Raise the debt ceiling, they say.  Stop the spending, they say.  I could wade into the details of the debate, but do we really care?  Until a couple of weeks ago, most major news outlets didn’t care. Reflecting back our interests to us, the news relentlessly cast its spotlight on a fantastic murder case involving a small child and her mother, the suspect.  Life imitates art, someone once said, so I can only assume this story began life as an episode of Law and Order: SVU. That perhaps explains why people followed the gory details so closely, and then were so distraught at the lack of narrative closure. Not good as a story, not good as reality.  What’s the point of that?
Meanwhile, the impending economic apocalypse loomed, noticed only by those who made the effort to pay attention.  Now the story is has risen like curd to the surface.  We’re paying attention, at least for now.  Forgive me if it all seems like another fiction.  That’s scary, because not raising the debt ceiling will most likely leave us screwed.
But at the same time, our real problems remain unaddressed.  Nine-point-something-percent unemployment is what we’re told.  Count the underemployed—I’m talking about the guys with BAs who are working 20 hours a week at Target cuz it’s all they can get right now—and the number jumps to 16.  What if I’m employed, but my wife has been laid off?  Her unemployment affects our whole family, doesn’t it?  How many families have been affected?  Where’s that number on the news?
Honestly, raising the debt ceiling isn’t hard.  We’ve done it under every president since Reagan.  If the price of raising the ceiling is a plan to reduce the deficit, let’s do that.  Let’s see, cut spending and raise revenues.  That should do it.  We can start by screwing “old and poor people.”  We’ll call it a reduction of entitlement spending.  Well done, old chaps.
Pretty soon this debt-ceiling story will be over, hopefully with disaster averted.  Then we’ll go back to watching our televised entertainments and forget about reality, or that small refraction of reality we possibly see.  Forgive me if I get a head start: I just turned off the news and put on another episode of The West Wing.  Bartlett in ’12 for me!

3 responses to “The White House: Fact or Fiction”
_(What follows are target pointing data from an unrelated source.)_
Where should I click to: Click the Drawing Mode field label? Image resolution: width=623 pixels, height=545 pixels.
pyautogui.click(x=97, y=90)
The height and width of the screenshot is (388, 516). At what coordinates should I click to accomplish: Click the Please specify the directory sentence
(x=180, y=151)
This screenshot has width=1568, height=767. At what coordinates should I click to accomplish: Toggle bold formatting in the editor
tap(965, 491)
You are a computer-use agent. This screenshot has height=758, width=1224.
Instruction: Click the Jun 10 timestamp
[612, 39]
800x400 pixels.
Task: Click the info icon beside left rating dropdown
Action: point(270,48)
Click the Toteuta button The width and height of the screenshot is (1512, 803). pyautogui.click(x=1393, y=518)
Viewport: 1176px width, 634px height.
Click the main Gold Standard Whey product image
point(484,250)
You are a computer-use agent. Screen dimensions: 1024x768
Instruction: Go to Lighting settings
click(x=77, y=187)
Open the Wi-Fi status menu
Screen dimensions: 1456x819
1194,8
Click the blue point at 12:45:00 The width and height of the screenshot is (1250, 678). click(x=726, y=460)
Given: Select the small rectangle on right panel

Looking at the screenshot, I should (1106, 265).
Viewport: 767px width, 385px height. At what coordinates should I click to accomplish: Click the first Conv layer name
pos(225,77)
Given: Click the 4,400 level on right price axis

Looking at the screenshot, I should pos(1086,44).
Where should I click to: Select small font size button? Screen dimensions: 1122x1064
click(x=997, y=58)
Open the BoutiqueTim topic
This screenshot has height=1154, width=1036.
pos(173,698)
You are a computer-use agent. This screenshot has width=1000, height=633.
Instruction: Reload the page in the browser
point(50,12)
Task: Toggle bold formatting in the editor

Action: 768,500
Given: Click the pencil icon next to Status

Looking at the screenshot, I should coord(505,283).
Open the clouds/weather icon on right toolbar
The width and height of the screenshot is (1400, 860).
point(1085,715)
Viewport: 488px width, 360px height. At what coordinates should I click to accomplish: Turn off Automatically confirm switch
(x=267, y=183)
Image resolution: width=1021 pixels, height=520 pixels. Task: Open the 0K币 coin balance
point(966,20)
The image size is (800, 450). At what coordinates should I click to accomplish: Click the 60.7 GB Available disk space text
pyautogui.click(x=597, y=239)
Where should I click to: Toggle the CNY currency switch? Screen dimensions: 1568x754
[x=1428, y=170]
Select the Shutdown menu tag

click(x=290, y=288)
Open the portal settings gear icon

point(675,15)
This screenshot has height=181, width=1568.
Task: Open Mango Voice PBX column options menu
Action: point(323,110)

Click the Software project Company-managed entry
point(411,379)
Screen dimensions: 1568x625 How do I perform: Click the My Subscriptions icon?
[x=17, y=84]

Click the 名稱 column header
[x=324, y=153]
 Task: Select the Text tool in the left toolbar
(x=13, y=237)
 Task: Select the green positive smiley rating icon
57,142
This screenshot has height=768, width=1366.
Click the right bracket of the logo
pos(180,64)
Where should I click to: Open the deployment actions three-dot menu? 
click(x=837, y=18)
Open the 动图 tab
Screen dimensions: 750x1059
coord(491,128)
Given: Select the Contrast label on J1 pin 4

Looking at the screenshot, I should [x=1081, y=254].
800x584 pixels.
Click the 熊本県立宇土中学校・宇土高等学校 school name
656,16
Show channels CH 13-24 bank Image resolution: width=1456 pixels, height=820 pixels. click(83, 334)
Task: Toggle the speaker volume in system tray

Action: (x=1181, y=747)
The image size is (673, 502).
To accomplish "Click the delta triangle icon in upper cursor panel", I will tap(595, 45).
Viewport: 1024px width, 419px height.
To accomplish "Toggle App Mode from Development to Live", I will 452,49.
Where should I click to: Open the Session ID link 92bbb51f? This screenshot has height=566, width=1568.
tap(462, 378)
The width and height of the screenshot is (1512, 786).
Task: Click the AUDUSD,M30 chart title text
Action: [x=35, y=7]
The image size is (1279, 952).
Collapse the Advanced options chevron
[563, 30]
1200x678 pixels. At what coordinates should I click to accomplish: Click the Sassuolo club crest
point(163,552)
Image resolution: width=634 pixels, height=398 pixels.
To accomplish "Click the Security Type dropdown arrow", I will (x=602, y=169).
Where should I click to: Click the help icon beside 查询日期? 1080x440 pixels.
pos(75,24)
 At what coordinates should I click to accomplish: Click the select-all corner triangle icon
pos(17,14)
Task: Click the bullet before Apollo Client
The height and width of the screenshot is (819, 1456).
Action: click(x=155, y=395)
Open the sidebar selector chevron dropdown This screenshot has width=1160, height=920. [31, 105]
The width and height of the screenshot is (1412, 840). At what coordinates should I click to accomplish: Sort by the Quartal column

  1. Avatar WreckedUm says:

    I've been watching the debt ceiling crisis closely myself. If this "default" does happen, then the first thing to go will be the federal unemployment extension (which I should qualify for just as the deadline happens) along with Social Security. I'm not blaming anyone at this point if that happens. I can't expect free money to hold me over forever, and I didn't. But I really do hate, just as you said, something that has been done during every presidency for decades is suddenly a political circus with prime-time attention and partisan rhetoric bouncing off the walls. These politicians aren't public servants, they're attention whores and camera clowns. They are performers. It's revolting. I may fundamentally disagree with Reagan, but at least he had a background as an actor.
    I like the recent story about averting it all by invoking the 14th amendment and making it an executive decision, even if the President doesn't have the balls to do it. THAT will piss the Right off.

    • Owen Owen says:

      It all feels like just another TV show. Too bad it has such dire consequences for the country.
      I can't believe we have all agreed to call social security and unemployment "entitlements." I hate that word.

  2. Avatar Emilybb says:

    In my opinion, it is all theatrics with no base in reality. Politics are just a charade to persuade, confuse, scare and bully the public toward whichever way makes the most sense for those with the power. It used to be that you were told not to believe everything you read, now it seems you can't believe anything you read – or hear or watch.